Required action: The entries below contain a stretch that opens with the line containing "Where should I click to: Click the icon" and closes with the line containing "Task: Click the darkest #3f0707 shade"; set down that stretch exactly, both ends included, and nothing else.

Collected data:

+ + + + + + +

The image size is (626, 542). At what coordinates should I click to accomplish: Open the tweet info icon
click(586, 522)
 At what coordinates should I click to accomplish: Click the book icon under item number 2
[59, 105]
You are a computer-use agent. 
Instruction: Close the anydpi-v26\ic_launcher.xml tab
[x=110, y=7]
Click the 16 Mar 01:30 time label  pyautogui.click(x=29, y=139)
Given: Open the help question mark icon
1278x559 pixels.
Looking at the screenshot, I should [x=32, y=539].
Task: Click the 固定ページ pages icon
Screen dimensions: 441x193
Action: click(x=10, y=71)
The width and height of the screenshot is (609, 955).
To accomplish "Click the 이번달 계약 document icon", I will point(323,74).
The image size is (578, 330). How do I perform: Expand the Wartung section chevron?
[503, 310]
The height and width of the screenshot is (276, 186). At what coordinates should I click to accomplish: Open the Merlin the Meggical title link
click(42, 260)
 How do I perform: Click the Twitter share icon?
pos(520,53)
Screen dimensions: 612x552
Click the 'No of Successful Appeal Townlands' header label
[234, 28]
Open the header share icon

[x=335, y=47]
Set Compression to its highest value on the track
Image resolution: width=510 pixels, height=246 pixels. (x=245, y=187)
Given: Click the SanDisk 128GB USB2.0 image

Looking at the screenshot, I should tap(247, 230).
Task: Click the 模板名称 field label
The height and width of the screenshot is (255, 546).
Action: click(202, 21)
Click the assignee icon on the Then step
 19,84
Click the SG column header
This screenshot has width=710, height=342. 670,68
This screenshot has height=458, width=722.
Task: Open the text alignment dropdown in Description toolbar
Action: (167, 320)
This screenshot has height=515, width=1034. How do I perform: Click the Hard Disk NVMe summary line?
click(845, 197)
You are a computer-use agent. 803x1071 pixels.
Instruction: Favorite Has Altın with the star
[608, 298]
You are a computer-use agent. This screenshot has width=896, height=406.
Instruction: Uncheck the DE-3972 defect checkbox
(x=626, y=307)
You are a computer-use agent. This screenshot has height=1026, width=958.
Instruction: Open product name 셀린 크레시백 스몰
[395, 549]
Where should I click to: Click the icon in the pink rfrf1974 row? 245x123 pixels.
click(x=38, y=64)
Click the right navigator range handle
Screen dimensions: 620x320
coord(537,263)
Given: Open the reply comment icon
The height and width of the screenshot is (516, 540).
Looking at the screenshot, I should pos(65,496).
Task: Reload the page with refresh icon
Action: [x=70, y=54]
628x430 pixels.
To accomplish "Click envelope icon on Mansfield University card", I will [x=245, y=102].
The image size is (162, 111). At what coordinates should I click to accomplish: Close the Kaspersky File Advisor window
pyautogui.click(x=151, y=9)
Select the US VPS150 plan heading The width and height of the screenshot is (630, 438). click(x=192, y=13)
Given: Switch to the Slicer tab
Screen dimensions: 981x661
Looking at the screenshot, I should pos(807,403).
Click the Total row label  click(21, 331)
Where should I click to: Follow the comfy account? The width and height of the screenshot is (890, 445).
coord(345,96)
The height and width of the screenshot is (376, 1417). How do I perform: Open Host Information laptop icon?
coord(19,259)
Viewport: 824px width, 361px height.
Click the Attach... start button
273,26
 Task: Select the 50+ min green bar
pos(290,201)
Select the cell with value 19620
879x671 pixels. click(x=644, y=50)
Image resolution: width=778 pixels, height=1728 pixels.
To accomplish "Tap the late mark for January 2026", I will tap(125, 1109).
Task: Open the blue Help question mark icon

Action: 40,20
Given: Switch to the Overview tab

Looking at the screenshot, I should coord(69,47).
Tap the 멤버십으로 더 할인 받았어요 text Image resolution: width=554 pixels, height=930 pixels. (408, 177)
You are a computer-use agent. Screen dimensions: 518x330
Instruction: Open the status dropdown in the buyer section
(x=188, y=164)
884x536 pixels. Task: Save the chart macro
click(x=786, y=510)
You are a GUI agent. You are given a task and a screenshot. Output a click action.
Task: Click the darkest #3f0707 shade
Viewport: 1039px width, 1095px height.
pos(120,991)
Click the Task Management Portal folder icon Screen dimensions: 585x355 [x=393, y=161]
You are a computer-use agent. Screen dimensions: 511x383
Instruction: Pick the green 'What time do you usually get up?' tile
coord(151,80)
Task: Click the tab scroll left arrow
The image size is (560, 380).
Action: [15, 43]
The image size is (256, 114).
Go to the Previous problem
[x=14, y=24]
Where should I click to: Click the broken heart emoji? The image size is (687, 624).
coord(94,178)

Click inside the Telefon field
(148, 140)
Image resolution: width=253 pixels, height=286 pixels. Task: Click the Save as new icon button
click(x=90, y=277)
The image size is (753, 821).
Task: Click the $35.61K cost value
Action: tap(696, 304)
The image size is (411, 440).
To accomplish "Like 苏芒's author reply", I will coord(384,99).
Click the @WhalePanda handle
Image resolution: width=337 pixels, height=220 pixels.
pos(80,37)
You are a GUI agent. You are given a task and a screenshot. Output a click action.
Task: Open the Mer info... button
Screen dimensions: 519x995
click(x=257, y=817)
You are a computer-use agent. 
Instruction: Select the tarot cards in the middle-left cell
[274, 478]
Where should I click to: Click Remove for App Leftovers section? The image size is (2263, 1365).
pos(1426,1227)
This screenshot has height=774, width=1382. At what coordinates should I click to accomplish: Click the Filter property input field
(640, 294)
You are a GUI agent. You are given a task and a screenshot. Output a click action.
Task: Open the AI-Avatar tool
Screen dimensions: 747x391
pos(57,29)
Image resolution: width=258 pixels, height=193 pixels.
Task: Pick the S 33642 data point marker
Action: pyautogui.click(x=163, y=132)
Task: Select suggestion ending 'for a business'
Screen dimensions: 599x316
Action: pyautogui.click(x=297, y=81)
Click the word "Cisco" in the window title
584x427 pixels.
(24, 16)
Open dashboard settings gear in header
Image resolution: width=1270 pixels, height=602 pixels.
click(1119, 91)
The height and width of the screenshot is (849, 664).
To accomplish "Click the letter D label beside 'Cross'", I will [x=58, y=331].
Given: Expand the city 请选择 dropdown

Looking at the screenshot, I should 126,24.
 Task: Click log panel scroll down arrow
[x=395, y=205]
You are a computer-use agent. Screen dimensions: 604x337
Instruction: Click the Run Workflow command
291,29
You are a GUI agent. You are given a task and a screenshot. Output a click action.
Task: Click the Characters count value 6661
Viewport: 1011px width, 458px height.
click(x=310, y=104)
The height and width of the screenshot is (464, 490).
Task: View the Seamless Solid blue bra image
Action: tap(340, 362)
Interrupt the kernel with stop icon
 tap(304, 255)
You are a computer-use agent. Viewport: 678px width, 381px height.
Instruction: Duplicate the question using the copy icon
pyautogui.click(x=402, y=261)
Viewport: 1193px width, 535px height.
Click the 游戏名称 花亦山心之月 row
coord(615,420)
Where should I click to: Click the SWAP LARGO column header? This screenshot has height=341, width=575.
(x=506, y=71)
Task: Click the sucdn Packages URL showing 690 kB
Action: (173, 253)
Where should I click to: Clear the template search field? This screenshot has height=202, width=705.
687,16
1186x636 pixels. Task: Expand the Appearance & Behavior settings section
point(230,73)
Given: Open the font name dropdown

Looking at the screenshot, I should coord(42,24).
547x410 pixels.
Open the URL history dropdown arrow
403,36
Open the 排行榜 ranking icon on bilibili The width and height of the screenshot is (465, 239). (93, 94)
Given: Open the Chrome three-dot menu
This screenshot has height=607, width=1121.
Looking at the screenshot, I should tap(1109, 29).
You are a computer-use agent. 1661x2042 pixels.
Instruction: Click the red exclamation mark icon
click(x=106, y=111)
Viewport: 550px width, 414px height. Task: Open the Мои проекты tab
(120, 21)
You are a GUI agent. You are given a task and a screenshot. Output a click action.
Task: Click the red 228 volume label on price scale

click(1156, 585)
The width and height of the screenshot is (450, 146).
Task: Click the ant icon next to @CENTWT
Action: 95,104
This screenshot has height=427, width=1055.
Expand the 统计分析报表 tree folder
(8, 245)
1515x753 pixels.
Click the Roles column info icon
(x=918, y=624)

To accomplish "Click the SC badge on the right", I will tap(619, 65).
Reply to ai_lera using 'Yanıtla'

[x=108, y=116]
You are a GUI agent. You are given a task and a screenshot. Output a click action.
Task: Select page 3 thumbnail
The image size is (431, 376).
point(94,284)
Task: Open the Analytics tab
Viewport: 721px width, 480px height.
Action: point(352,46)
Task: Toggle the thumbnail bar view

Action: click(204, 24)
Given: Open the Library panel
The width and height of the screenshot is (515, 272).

+ + + + + + +

Answer section:
Where should I click to: Click the icon in the pink rfrf1974 row? 245x123 pixels.
click(x=38, y=64)
Click the right navigator range handle
Screen dimensions: 620x320
coord(537,263)
Given: Open the reply comment icon
The height and width of the screenshot is (516, 540).
Looking at the screenshot, I should pos(65,496).
Task: Reload the page with refresh icon
Action: [x=70, y=54]
628x430 pixels.
To accomplish "Click envelope icon on Mansfield University card", I will [x=245, y=102].
The image size is (162, 111). At what coordinates should I click to accomplish: Close the Kaspersky File Advisor window
pyautogui.click(x=151, y=9)
Select the US VPS150 plan heading The width and height of the screenshot is (630, 438). click(x=192, y=13)
Given: Switch to the Slicer tab
Screen dimensions: 981x661
Looking at the screenshot, I should pos(807,403).
Click the Total row label  click(21, 331)
Where should I click to: Follow the comfy account? The width and height of the screenshot is (890, 445).
coord(345,96)
The height and width of the screenshot is (376, 1417). How do I perform: Open Host Information laptop icon?
coord(19,259)
Viewport: 824px width, 361px height.
Click the Attach... start button
273,26
 Task: Select the 50+ min green bar
pos(290,201)
Select the cell with value 19620
879x671 pixels. click(x=644, y=50)
Image resolution: width=778 pixels, height=1728 pixels.
To accomplish "Tap the late mark for January 2026", I will tap(125, 1109).
Task: Open the blue Help question mark icon

Action: 40,20
Given: Switch to the Overview tab

Looking at the screenshot, I should coord(69,47).
Tap the 멤버십으로 더 할인 받았어요 text Image resolution: width=554 pixels, height=930 pixels. (408, 177)
You are a computer-use agent. Screen dimensions: 518x330
Instruction: Open the status dropdown in the buyer section
(x=188, y=164)
884x536 pixels. Task: Save the chart macro
click(x=786, y=510)
You are a GUI agent. You are given a task and a screenshot. Output a click action.
Task: Click the darkest #3f0707 shade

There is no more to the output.